Mount Norton is a 6,397 ft mountain summit located in the Olympic Mountains in Jefferson County of Washington state. It is situated within Olympic National Park, and is set within the Daniel J. Evans Wilderness. Precipitation runoff from the mountain drains north via the Elwha River and Hayes River. Topographic relief is significant as the east aspect rises 3,200 ft above Hayes River in less than one mile, and the west aspect rises 4,400 ft above the Elwha valley in two miles. The lower slopes of the mountain are surrounded by forests of Western Red Cedar, Sitka Spruce, Western Hemlock, Alaskan Cedar, Mountain Hemlock, and Douglas-fir.

==History==

This landform was originally christened "Mount Egan" in 1890 by the 1889-90 Seattle Press Expedition, for John G. Egan (1857–1913), the editor of the Seattle Press newspaper which sponsored the expedition. The mountain's present name is attributable to G.A. Whitehead of the U.S. Forest Service when he renamed the peak in 1925 for his friend and hunting partner, Ernest Norton. The mountain's toponym has been officially adopted by the United States Board on Geographic Names. Whitehead also named Mount Mystery and Mount Deception.
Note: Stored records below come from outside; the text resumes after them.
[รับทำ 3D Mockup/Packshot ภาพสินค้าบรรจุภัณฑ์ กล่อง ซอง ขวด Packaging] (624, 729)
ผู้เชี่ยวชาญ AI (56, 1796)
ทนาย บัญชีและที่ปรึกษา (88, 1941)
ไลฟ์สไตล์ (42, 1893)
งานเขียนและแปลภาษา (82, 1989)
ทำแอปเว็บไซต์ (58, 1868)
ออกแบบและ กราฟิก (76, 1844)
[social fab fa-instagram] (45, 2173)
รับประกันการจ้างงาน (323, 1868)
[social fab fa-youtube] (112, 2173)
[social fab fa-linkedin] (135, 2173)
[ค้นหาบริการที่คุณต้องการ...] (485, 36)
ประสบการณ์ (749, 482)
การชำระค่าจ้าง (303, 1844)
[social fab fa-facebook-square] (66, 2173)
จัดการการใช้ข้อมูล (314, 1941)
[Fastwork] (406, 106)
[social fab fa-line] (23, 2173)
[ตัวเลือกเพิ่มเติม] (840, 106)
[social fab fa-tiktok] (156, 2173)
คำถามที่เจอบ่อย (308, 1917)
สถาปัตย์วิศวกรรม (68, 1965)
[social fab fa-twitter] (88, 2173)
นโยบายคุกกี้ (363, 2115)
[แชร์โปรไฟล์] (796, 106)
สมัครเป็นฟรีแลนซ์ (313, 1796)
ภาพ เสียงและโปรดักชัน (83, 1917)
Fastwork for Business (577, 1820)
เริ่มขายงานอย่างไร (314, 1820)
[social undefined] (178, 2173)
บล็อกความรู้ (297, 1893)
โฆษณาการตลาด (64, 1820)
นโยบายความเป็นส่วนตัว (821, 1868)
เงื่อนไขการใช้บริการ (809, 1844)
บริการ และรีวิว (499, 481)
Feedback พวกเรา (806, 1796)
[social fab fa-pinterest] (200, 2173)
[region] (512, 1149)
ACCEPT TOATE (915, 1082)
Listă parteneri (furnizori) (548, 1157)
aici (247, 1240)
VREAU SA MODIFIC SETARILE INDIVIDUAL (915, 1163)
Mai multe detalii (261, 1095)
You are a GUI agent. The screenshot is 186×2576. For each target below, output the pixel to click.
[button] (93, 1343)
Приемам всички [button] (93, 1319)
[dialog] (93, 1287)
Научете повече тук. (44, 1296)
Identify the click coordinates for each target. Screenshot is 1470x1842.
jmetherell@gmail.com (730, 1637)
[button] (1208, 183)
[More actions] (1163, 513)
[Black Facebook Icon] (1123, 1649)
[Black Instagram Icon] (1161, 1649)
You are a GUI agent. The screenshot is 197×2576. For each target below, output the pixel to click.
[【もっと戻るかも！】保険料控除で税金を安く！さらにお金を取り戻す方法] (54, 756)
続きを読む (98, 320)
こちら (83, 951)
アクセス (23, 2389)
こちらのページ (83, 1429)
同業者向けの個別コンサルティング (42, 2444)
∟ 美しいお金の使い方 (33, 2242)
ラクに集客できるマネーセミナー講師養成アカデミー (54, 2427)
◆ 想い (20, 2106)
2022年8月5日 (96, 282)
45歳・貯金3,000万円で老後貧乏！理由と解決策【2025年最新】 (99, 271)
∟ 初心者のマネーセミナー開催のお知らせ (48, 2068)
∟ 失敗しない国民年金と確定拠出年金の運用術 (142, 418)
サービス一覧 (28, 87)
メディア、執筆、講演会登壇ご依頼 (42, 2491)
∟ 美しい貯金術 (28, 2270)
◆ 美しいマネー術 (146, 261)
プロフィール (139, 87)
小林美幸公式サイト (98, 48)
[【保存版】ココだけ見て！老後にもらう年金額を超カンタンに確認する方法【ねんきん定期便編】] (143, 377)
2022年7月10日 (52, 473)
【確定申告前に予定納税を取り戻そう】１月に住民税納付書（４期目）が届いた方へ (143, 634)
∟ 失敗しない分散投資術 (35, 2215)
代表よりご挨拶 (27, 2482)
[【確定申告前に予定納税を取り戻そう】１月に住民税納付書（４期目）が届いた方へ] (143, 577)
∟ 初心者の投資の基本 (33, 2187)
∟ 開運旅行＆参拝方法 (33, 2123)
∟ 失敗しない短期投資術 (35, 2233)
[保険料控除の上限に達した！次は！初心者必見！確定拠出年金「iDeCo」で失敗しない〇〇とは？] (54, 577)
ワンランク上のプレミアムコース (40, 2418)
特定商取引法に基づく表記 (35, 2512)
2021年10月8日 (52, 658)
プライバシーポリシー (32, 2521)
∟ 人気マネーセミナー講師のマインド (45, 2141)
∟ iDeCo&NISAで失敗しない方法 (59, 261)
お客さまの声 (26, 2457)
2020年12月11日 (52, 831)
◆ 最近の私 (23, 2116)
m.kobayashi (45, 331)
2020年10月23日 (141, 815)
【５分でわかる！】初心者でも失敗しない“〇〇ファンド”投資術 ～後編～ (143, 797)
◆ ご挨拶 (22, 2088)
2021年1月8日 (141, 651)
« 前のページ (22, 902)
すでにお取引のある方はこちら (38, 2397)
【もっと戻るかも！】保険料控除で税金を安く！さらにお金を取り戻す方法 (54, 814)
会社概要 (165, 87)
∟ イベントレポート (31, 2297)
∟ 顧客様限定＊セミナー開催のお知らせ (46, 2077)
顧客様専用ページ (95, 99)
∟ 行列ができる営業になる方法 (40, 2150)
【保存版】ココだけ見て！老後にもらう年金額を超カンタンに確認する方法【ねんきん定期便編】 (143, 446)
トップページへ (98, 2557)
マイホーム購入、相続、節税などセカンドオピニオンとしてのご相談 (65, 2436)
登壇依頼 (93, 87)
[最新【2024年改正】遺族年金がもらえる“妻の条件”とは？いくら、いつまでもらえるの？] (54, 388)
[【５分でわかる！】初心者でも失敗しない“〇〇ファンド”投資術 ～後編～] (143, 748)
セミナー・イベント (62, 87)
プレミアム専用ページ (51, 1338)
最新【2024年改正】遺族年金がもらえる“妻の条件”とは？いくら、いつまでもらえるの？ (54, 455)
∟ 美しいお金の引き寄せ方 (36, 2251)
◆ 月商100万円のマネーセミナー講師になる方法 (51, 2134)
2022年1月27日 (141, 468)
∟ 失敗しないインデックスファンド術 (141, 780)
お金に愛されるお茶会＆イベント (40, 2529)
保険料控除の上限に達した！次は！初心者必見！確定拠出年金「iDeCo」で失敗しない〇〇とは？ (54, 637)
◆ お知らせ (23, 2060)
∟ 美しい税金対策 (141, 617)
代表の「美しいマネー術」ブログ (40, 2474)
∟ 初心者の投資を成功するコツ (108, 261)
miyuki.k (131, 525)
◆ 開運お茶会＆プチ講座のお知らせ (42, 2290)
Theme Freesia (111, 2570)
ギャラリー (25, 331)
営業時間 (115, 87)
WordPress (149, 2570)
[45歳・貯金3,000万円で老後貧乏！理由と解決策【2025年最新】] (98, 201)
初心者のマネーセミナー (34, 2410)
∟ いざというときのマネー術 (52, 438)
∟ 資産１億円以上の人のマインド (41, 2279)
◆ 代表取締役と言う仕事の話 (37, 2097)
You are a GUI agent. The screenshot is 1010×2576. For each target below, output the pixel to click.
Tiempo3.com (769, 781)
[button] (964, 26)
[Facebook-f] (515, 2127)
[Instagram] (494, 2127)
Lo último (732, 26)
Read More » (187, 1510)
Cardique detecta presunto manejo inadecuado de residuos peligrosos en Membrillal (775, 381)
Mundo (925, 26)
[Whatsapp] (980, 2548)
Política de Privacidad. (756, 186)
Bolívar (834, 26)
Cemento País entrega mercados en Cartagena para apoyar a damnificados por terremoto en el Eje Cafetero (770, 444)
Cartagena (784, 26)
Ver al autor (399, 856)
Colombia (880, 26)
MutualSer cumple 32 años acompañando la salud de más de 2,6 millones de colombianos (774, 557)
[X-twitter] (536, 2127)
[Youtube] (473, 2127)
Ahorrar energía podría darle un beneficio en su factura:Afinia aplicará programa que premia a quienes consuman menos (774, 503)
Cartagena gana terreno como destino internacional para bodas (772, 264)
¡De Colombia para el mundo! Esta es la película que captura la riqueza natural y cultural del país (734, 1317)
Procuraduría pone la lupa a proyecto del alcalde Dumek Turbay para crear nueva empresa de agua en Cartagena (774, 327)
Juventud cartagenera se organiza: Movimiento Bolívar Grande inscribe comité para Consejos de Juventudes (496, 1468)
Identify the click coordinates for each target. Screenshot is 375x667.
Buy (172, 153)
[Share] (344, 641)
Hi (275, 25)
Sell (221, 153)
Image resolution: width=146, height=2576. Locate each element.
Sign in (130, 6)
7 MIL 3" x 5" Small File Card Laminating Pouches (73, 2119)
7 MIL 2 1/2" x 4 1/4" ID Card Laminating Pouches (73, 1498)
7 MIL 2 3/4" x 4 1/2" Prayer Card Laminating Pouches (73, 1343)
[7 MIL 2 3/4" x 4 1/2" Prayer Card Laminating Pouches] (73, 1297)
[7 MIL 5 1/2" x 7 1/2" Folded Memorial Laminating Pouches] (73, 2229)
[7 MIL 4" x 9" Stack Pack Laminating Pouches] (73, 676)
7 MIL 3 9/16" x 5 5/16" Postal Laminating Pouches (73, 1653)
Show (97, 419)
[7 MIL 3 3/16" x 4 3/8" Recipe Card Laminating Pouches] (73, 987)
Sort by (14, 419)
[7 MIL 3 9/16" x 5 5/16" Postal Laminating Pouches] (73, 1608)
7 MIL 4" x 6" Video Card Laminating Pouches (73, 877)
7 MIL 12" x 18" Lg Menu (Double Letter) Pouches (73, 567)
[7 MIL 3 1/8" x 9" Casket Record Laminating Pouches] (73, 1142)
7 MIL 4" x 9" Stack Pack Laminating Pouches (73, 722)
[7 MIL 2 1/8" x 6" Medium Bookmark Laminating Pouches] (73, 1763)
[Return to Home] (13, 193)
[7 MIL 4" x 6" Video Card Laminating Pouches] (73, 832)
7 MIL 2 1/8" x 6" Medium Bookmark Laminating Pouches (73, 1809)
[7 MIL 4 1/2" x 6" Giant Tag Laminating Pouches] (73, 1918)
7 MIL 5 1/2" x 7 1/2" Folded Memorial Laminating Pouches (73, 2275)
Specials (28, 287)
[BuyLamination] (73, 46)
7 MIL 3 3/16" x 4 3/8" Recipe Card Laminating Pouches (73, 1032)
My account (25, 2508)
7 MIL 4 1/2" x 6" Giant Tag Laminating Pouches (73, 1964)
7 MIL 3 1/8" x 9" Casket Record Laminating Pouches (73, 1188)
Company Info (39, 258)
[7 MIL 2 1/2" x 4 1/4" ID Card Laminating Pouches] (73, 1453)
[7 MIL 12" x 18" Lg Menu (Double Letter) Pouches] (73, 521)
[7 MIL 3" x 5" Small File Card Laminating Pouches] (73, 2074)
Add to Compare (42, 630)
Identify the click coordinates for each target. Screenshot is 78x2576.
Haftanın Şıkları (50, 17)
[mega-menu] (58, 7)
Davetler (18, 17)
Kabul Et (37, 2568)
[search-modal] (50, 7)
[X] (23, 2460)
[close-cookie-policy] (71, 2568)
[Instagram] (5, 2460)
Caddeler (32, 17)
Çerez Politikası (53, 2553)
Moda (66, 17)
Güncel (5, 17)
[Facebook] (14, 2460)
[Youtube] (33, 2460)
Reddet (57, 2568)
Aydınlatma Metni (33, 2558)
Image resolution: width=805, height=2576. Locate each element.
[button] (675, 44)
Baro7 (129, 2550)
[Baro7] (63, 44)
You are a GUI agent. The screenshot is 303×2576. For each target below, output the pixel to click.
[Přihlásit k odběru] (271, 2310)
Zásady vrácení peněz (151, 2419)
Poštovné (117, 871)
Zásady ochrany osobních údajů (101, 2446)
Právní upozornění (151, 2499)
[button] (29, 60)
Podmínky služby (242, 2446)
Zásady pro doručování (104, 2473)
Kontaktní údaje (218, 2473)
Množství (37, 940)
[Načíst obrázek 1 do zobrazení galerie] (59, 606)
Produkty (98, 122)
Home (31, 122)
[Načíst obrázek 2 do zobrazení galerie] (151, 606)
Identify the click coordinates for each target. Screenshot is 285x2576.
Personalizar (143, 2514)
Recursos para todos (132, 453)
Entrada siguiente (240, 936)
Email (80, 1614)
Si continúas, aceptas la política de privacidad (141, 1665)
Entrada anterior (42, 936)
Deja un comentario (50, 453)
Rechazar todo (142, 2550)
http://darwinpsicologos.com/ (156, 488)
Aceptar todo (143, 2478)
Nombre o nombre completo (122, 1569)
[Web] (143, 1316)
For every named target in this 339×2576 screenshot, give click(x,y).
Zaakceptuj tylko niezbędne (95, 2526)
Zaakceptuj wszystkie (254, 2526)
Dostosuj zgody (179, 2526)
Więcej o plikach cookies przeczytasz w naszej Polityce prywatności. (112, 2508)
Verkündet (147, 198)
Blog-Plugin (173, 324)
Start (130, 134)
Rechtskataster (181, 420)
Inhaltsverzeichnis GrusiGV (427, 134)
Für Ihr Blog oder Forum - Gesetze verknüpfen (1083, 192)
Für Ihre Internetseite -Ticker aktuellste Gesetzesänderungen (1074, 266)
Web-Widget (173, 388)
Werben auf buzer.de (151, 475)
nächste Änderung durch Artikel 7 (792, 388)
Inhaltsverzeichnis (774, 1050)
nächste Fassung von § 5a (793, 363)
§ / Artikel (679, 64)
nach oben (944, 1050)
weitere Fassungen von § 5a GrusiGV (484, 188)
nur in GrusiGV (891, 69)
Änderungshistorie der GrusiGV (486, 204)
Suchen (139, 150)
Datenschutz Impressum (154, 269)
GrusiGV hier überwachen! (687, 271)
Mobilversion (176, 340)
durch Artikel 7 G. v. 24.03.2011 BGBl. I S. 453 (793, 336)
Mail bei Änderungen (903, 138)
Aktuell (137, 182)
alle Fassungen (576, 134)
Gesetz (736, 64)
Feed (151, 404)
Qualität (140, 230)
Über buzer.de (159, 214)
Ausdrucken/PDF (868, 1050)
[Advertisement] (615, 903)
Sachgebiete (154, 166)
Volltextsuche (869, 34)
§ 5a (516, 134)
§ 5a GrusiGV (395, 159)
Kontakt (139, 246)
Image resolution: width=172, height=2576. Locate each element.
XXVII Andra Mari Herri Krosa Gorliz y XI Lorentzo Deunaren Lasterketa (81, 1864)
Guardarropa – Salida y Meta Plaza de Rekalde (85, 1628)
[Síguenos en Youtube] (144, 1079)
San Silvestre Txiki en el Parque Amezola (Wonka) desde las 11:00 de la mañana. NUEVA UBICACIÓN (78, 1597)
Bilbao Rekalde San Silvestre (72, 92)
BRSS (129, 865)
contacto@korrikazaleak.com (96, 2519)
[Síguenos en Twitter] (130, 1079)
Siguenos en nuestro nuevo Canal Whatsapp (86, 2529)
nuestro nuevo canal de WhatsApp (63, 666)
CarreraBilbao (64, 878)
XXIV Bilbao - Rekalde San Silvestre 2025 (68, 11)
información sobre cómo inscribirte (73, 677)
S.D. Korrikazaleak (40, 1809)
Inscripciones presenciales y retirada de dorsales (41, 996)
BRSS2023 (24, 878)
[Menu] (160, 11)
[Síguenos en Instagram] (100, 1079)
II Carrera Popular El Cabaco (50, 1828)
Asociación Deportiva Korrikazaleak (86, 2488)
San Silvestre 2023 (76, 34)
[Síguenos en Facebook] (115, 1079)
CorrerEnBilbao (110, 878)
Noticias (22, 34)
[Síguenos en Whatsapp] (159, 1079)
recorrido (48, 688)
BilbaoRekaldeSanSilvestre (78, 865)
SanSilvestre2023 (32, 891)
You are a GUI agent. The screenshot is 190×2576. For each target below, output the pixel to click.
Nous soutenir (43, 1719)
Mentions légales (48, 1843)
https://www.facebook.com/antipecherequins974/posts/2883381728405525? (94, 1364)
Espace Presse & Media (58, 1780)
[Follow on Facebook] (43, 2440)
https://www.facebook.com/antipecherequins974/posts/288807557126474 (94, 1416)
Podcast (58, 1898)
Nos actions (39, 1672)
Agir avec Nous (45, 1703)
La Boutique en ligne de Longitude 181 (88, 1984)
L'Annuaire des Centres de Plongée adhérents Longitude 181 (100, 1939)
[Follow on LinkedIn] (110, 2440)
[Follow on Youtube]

The first ascent of the summit was made in 1947 by Pat Cummins.

==Climate==

Based on the Köppen climate classification, Mount Norton is located in the marine west coast climate zone of western North America. Weather fronts originating in the Pacific Ocean travel northeast toward the Olympic Mountains. As fronts approach, they are forced upward by the peaks (orographic lift), causing them to drop their moisture in the form of rain or snow. As a result, the Olympics experience high precipitation, especially during the winter months in the form of snowfall. Because of maritime influence, snow tends to be wet and heavy, resulting in avalanche danger. During winter months weather is usually cloudy, but due to high pressure systems over the Pacific Ocean that intensify during summer months, there is often little or no cloud cover during the summer. The months June through August offer the most favorable weather for viewing or climbing this peak.